(Word and item position data)

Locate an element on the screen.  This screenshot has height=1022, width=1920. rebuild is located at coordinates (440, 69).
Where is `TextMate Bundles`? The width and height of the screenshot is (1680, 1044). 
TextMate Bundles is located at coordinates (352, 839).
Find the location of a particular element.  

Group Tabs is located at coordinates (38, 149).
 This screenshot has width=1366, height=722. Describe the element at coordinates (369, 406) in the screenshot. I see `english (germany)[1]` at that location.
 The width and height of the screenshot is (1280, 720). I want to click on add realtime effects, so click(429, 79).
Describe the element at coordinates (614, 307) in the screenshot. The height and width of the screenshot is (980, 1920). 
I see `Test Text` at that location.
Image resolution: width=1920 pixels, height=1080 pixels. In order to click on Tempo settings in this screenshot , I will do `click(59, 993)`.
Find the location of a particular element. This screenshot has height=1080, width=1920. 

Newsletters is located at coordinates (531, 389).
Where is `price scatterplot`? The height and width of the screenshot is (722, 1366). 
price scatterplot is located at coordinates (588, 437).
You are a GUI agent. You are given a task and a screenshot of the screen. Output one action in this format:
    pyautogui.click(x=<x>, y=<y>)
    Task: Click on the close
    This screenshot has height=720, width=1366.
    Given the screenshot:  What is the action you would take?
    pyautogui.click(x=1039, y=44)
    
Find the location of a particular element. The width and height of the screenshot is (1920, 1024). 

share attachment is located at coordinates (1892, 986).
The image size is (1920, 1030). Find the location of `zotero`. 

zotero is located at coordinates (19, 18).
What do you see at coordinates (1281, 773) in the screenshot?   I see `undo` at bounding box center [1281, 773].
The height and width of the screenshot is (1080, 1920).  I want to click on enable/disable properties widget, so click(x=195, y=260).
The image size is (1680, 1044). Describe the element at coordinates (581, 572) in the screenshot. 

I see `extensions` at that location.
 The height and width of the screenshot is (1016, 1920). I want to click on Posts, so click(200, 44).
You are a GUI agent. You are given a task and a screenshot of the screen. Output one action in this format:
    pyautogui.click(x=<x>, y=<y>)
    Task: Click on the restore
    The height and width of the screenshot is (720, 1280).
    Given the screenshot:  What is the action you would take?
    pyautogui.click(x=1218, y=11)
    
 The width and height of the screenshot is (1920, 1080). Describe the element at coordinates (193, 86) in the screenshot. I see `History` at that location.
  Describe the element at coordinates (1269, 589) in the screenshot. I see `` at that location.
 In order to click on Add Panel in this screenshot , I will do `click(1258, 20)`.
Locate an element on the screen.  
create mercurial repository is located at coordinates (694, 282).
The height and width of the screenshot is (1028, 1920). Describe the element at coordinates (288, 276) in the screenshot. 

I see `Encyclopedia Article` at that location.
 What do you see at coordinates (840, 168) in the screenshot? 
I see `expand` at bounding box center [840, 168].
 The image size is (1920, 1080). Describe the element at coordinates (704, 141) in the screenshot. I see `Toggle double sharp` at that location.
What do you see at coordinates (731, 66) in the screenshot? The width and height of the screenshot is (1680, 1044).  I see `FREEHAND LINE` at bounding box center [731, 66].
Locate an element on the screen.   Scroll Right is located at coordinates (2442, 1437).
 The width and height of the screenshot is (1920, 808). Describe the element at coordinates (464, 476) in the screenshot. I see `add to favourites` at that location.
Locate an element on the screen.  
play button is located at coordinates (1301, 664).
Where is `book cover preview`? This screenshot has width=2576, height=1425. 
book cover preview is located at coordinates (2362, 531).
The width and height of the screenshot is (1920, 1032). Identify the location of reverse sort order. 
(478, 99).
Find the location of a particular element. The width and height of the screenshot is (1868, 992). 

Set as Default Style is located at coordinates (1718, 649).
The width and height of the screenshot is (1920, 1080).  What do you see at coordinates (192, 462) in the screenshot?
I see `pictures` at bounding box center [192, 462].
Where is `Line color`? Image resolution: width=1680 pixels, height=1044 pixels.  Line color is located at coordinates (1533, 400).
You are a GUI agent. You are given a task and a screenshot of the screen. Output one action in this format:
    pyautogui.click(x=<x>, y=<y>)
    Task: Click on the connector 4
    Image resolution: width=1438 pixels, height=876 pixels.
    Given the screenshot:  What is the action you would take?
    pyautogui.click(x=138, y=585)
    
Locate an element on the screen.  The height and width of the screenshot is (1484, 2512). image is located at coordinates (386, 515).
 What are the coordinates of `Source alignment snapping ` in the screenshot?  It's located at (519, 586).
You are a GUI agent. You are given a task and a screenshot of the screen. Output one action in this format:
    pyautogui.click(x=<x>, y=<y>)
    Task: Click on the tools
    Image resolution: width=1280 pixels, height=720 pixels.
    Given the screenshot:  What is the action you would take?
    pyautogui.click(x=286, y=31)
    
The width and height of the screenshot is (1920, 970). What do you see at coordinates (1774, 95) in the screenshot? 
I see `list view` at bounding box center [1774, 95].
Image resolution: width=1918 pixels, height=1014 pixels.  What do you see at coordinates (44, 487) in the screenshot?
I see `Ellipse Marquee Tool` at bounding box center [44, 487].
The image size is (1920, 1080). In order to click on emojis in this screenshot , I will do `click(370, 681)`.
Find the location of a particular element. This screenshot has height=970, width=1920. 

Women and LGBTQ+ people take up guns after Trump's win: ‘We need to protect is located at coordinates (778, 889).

◆ Task to carry out ◆
Count the lines in the items above that contain the string "bounding", and report only the number.

◆ Output ◆
6